The bachelorette parties I’ve been to and hosted, all the guests, except the bride, split the bill.  If the party was exclusively just the bridesmaids plus the bride, then the bridesmaid would pay for everything, but if you’re inviting friends as well, then they should chip in as well.  It’s possibly your friend was saying the hotels were $40 a night because she was dividing the total by the number of attendees and so it would really be $40 per person or something.

I would get an idea of what you want to do and then ping the girls that are invited for interest.  Let them know what the cost is looking like to be and see how many want to attend and can afford it.  If you only get half to go, then your cost will be doubled per person, so keep that in mind.

I don’t think 4 hours away will be that bad if you made a good event of it.  I went to a bachelorette party in NYC, which was a 4 hour drive from where we started.  We rented a mini van (there were 7 of us) and we carpooled to NYC in the morning.  It was a lot of fun, even the car ride!  With 16, obviously that’s a lot less doable unless you took two or three cars.

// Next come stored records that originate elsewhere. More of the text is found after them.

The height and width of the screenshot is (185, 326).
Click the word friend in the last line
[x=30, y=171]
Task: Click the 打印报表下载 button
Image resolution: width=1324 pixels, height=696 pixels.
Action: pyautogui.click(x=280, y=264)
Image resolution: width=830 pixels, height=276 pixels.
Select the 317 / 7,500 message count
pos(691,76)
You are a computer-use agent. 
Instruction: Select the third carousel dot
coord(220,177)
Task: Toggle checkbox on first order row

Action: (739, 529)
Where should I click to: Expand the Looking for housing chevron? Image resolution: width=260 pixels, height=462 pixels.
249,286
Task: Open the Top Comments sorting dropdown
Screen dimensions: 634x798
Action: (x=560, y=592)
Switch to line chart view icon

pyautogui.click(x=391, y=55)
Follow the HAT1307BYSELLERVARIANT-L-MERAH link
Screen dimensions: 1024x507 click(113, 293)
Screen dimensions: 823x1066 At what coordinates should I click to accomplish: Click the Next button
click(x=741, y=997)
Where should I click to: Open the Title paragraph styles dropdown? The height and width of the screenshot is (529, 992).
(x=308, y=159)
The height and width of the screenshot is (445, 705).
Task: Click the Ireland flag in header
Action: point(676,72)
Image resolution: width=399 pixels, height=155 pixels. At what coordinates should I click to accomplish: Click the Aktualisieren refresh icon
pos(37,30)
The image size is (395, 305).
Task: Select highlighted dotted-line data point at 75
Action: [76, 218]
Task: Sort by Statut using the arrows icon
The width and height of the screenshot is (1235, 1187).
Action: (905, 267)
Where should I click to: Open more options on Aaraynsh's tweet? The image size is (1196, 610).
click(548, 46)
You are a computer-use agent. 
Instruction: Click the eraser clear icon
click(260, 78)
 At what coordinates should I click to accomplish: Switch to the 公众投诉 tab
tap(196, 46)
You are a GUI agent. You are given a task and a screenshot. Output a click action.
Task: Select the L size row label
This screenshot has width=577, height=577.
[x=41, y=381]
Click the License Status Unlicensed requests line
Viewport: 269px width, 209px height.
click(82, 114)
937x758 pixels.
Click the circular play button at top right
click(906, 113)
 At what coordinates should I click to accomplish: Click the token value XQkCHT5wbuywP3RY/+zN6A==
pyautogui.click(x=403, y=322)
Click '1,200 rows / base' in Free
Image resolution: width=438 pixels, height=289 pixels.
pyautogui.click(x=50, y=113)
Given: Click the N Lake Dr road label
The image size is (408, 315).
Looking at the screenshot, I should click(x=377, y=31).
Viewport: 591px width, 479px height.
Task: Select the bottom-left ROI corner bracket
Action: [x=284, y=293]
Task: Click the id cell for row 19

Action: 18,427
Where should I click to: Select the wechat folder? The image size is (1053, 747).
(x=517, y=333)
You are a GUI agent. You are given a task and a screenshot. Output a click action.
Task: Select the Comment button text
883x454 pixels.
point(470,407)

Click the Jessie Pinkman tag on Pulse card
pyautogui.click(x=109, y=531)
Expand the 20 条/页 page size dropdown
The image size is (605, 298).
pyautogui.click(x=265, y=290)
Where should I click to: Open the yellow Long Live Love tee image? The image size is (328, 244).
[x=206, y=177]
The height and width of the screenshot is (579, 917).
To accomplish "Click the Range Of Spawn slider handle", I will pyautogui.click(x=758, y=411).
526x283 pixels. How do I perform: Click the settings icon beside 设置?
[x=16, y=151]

When are you thinking of doing this?  When we planned our NYC bachelorette party, we started planning it five months in advance.  We looked up some hotels and events and called up some places to get price information.  Then we pinged all the girls invited to see how many would attend.  Once we had that number, I booked everything and gave everyone the deadline for when they could back out and how much everyone owed.  Then all the girls paid me back the day of the event.  But I don’t know that we would’ve gotten such cheap hotel rooms if we hadn’t booked in months in advance.

Post # 6
Member
767 posts
Busy bee
  • Wedding: August 2011

I mean… it’s not the best situation, but I think you should just be up front about it so that you don’t get stuck with the bill. Just tell people “We plan to go XYZ. The rooms are $$ per night per girl. We’ll also be going to this bar, this restaurant, so please bring some cash to the weekend as well”

It’s better to just get the out before hand then be stuck with girls who had no idea what the weekend would cost.

 

Post # 10
Member
529 posts
Busy bee
  • Wedding: October 2009

If the Bride has told you specifically “I’d like to go here and do this” then that’s what you should do.  Just tell the co-planner something like “Hey, I really like those ideas and it sounds like a lot of fun, but the Bride has told me she’d like to go here and do this, so I think we need to respect her wishes and do that.  Maybe we can throw in a little something extra to surprise her though!”

Do you mind if I ask where in New Husband she wants to go?  I live in New Husband so I might be able to point you to some decent places?

Post # 12
Member
767 posts
Busy bee
  • Wedding: August 2011

I think @Adira: has the right idea. Let the co-planner know that this is what the bride wants to do, and insist that it’s what happens. Maybe you can add in some events or pick the restaurant, or do a lingerie shower or something so the bride doesn’t know every detail in advance. But really the weekend is about the bride, and her spending time with her friends. So I wouldn’t worry about making it a totak surprise- it doesn’t seem like she’d mind.